▶ **EXERCISE INSTRUCTIONS**:
Only the lines from the one containing "Given: Visit the Testimonials page" through the last line of the entries are wanted. Transcribe them exactly.

Stored data
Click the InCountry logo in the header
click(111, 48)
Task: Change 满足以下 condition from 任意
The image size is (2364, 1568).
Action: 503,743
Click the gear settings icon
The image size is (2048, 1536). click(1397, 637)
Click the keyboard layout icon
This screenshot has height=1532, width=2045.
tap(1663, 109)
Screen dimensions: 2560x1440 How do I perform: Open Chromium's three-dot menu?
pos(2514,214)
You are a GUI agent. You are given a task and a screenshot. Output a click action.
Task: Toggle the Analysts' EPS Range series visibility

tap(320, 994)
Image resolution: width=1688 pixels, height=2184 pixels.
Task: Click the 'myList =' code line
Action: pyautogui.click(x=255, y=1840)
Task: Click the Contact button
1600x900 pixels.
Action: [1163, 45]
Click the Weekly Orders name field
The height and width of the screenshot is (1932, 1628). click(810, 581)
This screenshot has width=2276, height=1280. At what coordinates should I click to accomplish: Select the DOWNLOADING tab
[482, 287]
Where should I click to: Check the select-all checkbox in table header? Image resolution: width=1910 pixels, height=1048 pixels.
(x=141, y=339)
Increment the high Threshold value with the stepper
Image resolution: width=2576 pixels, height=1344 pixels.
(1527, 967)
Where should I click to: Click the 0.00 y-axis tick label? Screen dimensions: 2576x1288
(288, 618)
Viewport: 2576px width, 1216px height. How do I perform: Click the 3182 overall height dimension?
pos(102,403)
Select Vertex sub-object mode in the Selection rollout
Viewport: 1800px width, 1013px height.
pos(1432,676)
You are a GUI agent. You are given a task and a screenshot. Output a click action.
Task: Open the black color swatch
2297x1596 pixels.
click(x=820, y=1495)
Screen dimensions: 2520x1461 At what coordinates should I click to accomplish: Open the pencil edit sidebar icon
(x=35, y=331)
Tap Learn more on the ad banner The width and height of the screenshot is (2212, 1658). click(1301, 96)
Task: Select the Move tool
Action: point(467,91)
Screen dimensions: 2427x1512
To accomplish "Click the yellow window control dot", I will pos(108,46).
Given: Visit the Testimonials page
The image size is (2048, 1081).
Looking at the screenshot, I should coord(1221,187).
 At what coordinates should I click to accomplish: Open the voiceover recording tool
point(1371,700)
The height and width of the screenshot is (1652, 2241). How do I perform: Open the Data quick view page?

▶ **RESPONSE**:
Given: Visit the Testimonials page
The image size is (2048, 1081).
Looking at the screenshot, I should coord(1221,187).
 At what coordinates should I click to accomplish: Open the voiceover recording tool
point(1371,700)
The height and width of the screenshot is (1652, 2241). How do I perform: Open the Data quick view page?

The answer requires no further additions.